Wow, these people read BOOKS. I knew I was at a different sort of con (my favorite type) when I saw that the sign outside the room we usually refer to as the Dealers' Room actually reads "Bookshop". There are so many booksellers in that room, and so very many books, it's almost overwhelming.The attendees at this convention read like a Who's Who of speculative fiction. Paul Park, Karen Joy Fowler, James Morrow, John Crowley, and on and on and on. But the most fascinating thing is that, in discussions, no one gets a free pass. Names don't matter. Ideas do.I was on a panel called "The Singularity Needs Women", with James Morrow, Kathryn Cramer, Victoria McManus, and Elizabeth Bear. Discussion ranged from gender blurring to whether or not we would want bodies after the Singularity, and simply exist in cyberspace, and somehow, strange as it sounds, it all made sense. SF struggles these days, of course, to be weird enough to even quality as speculative. It may be one reason some of us have turned to an internal rather than an external landscape.Cool, isn't it?

Report from Readercon

I'm in Burlington, Mass., for my first Readercon, which began last night with a bang--a panel which was more of a free-for-all discussion about what books have made the deepest impression on these passionate readers. It went on for an hour and a half, and was still in full swing when I (after traveling across the country) gave up and went to bed.
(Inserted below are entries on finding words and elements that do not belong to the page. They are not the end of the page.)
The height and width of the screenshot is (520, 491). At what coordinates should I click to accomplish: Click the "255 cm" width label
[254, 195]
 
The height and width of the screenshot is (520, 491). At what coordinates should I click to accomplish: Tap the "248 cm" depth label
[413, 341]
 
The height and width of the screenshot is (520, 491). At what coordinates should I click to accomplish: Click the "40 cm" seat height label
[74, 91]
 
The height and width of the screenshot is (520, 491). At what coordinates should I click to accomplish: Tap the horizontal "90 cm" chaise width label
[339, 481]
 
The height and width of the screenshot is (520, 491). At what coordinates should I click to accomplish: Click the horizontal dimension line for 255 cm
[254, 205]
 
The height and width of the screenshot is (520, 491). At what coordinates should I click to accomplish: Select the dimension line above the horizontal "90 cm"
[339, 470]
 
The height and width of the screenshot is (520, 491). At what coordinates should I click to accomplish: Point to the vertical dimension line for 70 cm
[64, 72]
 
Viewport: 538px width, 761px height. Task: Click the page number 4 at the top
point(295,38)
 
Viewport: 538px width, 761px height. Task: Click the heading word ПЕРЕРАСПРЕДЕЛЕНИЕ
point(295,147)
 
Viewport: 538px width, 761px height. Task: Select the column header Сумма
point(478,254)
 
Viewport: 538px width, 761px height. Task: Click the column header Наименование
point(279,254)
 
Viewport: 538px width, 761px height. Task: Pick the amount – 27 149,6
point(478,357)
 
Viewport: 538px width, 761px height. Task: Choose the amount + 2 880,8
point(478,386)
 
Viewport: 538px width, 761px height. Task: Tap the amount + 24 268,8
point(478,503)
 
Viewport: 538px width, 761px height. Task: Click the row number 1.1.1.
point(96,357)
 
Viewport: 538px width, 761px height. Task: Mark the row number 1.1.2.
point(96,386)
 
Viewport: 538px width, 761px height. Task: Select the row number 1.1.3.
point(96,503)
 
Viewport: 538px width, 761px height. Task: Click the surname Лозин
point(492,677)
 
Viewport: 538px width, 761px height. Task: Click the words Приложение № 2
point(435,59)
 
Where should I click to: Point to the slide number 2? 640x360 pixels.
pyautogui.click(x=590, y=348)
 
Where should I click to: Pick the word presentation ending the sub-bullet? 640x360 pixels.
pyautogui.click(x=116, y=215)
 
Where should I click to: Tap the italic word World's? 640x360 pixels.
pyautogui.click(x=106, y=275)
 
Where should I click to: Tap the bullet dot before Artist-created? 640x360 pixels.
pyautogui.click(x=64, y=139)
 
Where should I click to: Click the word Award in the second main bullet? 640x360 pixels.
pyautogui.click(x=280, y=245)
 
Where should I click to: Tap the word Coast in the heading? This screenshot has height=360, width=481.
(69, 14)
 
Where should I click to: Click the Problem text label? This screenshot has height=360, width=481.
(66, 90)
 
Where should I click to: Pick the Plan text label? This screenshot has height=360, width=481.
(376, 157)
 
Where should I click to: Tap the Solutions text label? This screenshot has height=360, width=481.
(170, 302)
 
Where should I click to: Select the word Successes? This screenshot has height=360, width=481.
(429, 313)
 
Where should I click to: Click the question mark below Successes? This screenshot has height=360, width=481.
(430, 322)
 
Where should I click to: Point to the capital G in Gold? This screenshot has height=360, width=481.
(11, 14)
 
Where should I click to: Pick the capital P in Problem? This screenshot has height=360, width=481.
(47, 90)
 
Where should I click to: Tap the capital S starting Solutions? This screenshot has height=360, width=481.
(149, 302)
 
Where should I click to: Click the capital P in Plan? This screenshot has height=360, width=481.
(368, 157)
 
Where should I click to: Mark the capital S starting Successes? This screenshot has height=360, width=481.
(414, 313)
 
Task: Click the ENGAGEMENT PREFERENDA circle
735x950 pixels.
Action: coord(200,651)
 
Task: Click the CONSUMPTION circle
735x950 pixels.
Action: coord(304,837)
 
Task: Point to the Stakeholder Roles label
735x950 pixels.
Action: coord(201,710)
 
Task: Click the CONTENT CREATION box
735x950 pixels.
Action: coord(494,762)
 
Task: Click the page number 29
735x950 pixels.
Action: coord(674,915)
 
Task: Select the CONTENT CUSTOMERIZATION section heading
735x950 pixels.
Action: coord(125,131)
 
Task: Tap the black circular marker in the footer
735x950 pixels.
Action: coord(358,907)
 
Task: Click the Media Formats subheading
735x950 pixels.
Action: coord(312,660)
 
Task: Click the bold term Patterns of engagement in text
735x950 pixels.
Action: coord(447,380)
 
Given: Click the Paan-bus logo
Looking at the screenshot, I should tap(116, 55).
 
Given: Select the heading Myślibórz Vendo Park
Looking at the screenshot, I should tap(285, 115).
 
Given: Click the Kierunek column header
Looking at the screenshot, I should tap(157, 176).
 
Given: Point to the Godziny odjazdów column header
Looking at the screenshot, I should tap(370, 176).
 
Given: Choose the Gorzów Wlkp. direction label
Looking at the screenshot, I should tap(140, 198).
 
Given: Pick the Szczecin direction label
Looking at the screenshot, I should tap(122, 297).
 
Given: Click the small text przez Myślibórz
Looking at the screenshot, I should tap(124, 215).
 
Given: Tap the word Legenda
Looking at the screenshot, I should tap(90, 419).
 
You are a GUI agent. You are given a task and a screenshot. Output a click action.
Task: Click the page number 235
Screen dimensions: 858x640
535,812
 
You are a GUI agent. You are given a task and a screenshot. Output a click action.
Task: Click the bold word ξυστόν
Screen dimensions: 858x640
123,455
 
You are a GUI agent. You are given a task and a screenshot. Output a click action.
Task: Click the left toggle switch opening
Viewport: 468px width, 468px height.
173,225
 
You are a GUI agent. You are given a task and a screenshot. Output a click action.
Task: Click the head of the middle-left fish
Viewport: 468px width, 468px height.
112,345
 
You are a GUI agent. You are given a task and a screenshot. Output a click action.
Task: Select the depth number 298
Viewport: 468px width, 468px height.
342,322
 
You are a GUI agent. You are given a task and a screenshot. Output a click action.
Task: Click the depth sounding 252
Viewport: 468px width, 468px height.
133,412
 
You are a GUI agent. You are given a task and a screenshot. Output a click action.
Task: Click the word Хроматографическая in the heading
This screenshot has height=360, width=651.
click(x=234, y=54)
The list includes the great science fiction and fantasy books we all have either devoured or meant to devour, and the authors read like a list of superstars: Crowley, Wolfe, Delaney, Wilhelm, and so forth. Interestingly, the list didn't include any recent books. It tended to be classics, like A CANTICLE FOR LEIBOWITZ, one of my own all-time favorites. Conclusion: Readercon is just as advertised, a convening of people, both writers and readers, who are devoted to science fiction as a field of literature. This should be a joy. More later.